Justine Bateman To Make Feature Directorial Debut With ‘Violet’

This sounds like the perfect movie for the #MeToo moment.
Justinebateman

This sounds like the perfect movie for the #MeToo moment.

Justine Bateman is the definition of a multihyphenate. Since making a name for herself as an actress on the sitcom Family Ties in the 1980s, she has moved on to producing short films and web series and directing shorts of her own. Her debut short, Five Minutes, which she also wrote, premiered at last year’s Toronto International Film Festival and will soon be seen as part of the short film slate at this year’s Tribeca Film Festival in New York. She also recently finished writing, directing, and producing her second short, Push.

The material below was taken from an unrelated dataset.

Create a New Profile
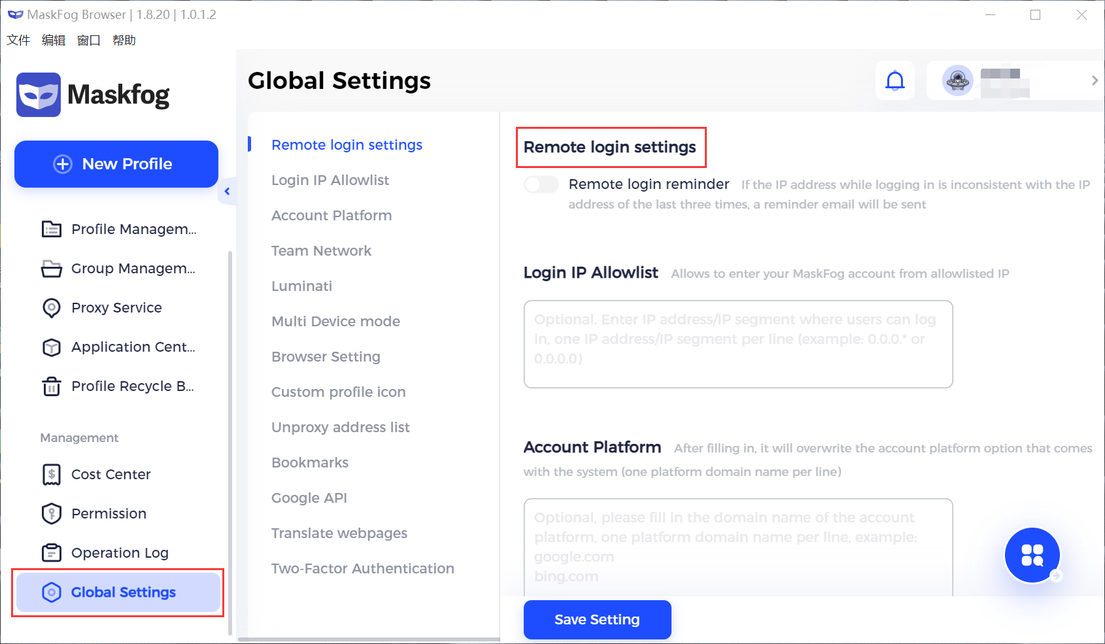 (116, 164)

Oh, and she apparently found time to write a nonfiction book that is set to be published later this year.

But that’s not all! Bateman is now set to make her feature directorial debut with a script she wrote titled Violet. Olivia Munn, Justin Theroux, and Anthony LaPaglia have all signed on to star in the drama about the title character, a rising film executive (Munn) who makes all of her decisions based on what the voice in her head (Theroux) tells her to do. But soon she realizes that the voice has been lying to her this whole time. She also has a demeaning boss (LaPaglia) eroding her confidence.

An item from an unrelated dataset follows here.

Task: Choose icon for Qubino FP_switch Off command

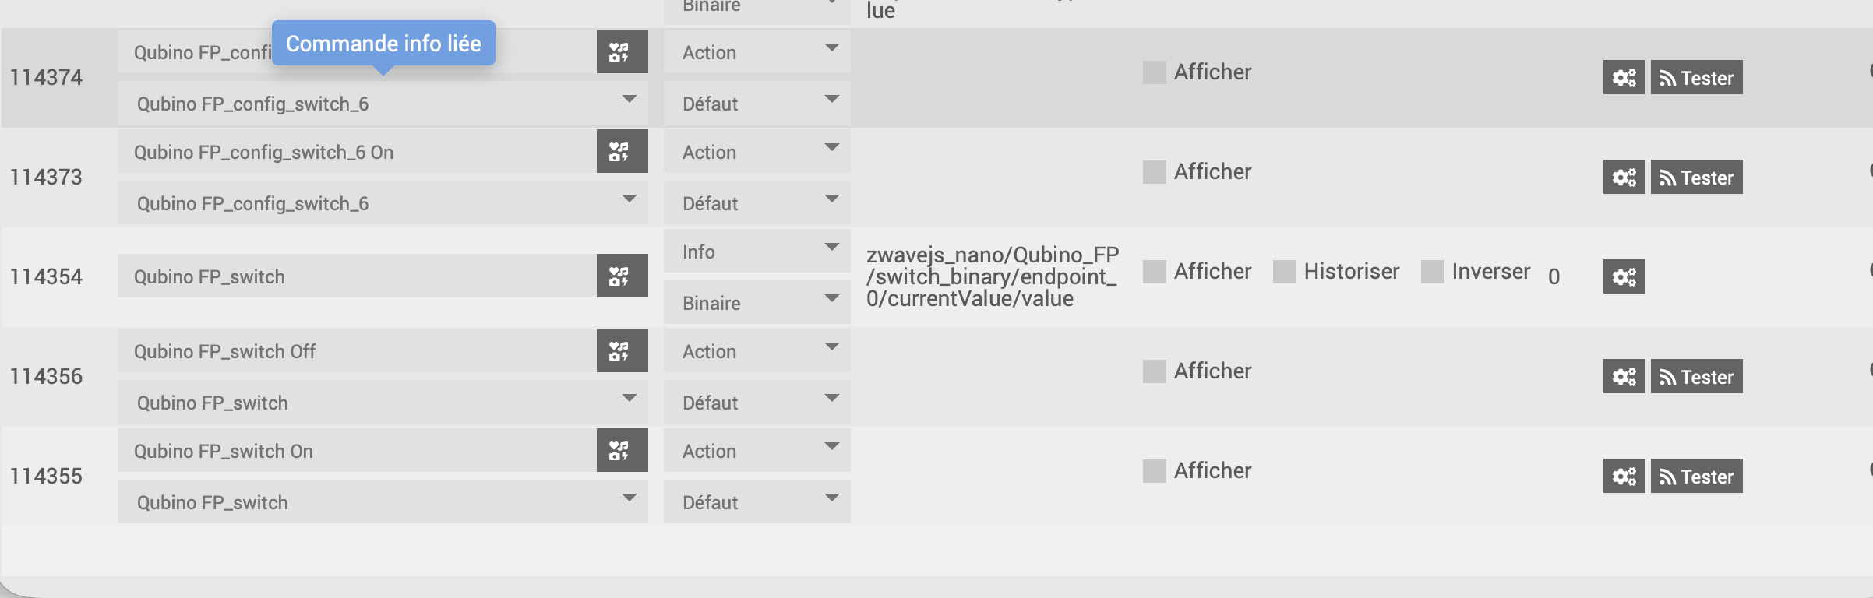Action: click(x=622, y=350)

Not only does the plot of Violet sound incredibly intriguing, but it also feels perfectly suited to the #MeToo moment that Hollywood finds itself in post-Harvey Weinstein. One wonders if the LaPaglia character in the script is based on Weinstein or some other real-life film executive who is known for his poor treatment of women (after all, there’s no shortage of them to choose from). That the two main voices influencing Violet’s actions — both in her head and in real life — are men feels like a condemnation of the way men constantly seek to control women, especially in the notoriously gender-imbalanced film industry. As a woman with extensive experience both in front of and behind the camera in Hollywood, Bateman probably has a lot to say on those topics, and I for one am eager to hear what she has to say.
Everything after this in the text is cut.